Reading passage:
§ §

×

Cluster Autoscaling: The Story Behind the Feature

Last Updated: June 20, 2024

Last week, Starburst engineer Jack Klamer shared the release of an exciting new feature for Starburst Galaxy: Cluster Autoscaling.  In this post, we take a step back to learn more about Jack, how he came to work on the cutting edge of Trino, and how Starburst Engineering brings these ideas to life.

If you were to make a simplistic generalization about the job of an engineer, it’s safe to assume that between all the different engineering disciplines there is one common theme: the innate drive to build things. This desire does not pop up overnight, as many who pursue the craft of engineering have memories as kids taking apart their pencils just to build them back together again, or some equivalent story that demonstrates the eerily similar personality traits that many engineers have embodied for most of their lives.  Enter Jack Klamer, one of the Starburst Galaxy software engineers who fits perfectly into this description.

The Anatomy of an Engineer

Philosophically, Jack’s wanted to build things for a “really long time”. Ever since he was a kid he’s identified with the job description of engineer before really even understanding what that definition meant. Luckily for Jack’s inner child, I’d say he succeeded since the art of programming is one of the purest forms of building something, most of the time out of nothing. Most recently, that “something” that Jack and his team worked on was the implementation of cluster autoscaling within Starburst Galaxy.

It takes confidence, teamwork, and a special personality to spend months working on a feature that quite frankly, should go unnoticed. Sometimes, the engineers creating these new capabilities do not get the credit they deserve for their amazing work. So, let’s flip the script and peek behind the curtain to see just how amazing this Starburst Engineering team is from the perspective of one of their own. I had quite a fascinating conversation chatting with Jack about his journey and the rollercoaster of emotions that are associated with undertaking such a big project like cluster autoscaling and quickly realized that throughout the entire conversation, the recurring themes were confidence, teamwork, and test-driven development.

The Origin Story

After starting his career at Apple and getting his introduction into the “Big Data Space”, Jack’s passion for Data Mesh is what led him to Starburst. Not only is Jack a Data Mesh believer, Jack is a true disciple of this data management approach and he wanted to join a company that also champions this vision. Since he knew about Trino from working within the data ecosystem, and since Starburst has become an established leader in the Data Mesh category, the career move made perfect sense. The other contributing factor toward joining Starburst were the engineers themselves. Jack wanted to work with smart people who were also focused on solving the same problems he feels passionately about.

§ §

Data shown:

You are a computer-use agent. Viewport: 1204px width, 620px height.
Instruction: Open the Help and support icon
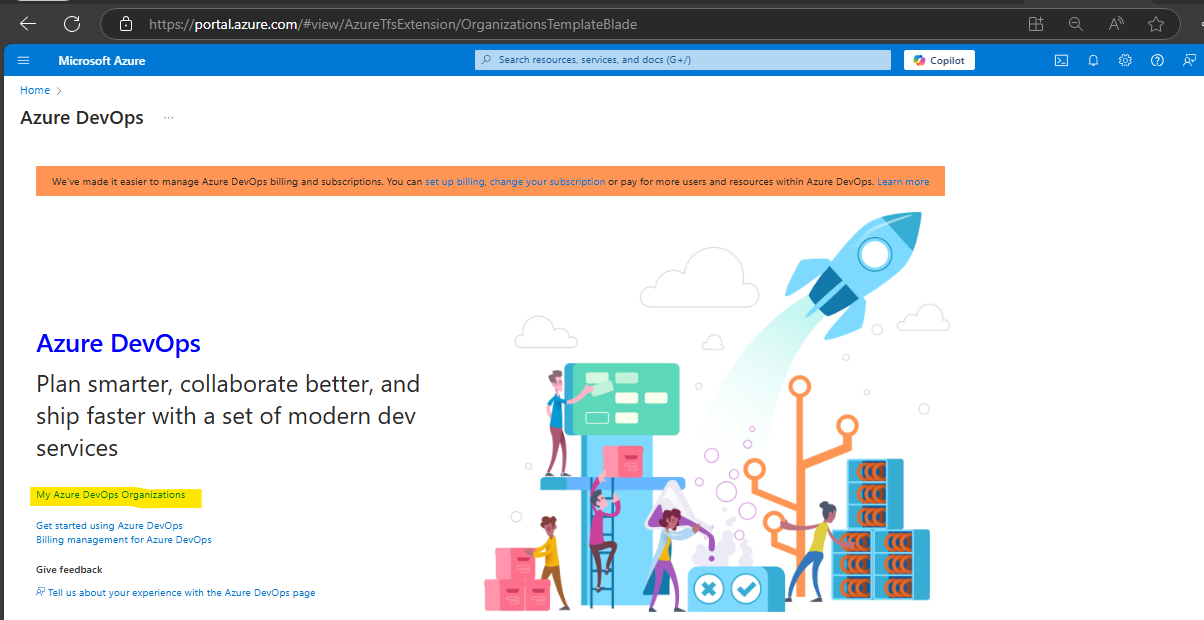(1157, 61)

§ §

Task 1: Print the stretch of the cluster autoscaling post from "Last week, Starburst" through "ideas to life.".
Task 2: Summarize the cluster autoscaling post in two sentences.

Correct result 1:
Last week, Starburst engineer Jack Klamer shared the release of an exciting new feature for Starburst Galaxy: Cluster Autoscaling.  In this post, we take a step back to learn more about Jack, how he came to work on the cutting edge of Trino, and how Starburst Engineering brings these ideas to life.

Correct result 2: Starburst engineer Jack Klamer, who has wanted to build things since childhood, worked with his team to implement cluster autoscaling in Starburst Galaxy, and the post looks behind the scenes at him and at how Starburst Engineering brings such ideas to life. After starting his career at Apple, Jack came to Starburst because of his passion for Data Mesh and his wish to work with smart engineers, and the recurring themes of the conversation were confidence, teamwork, and test-driven development.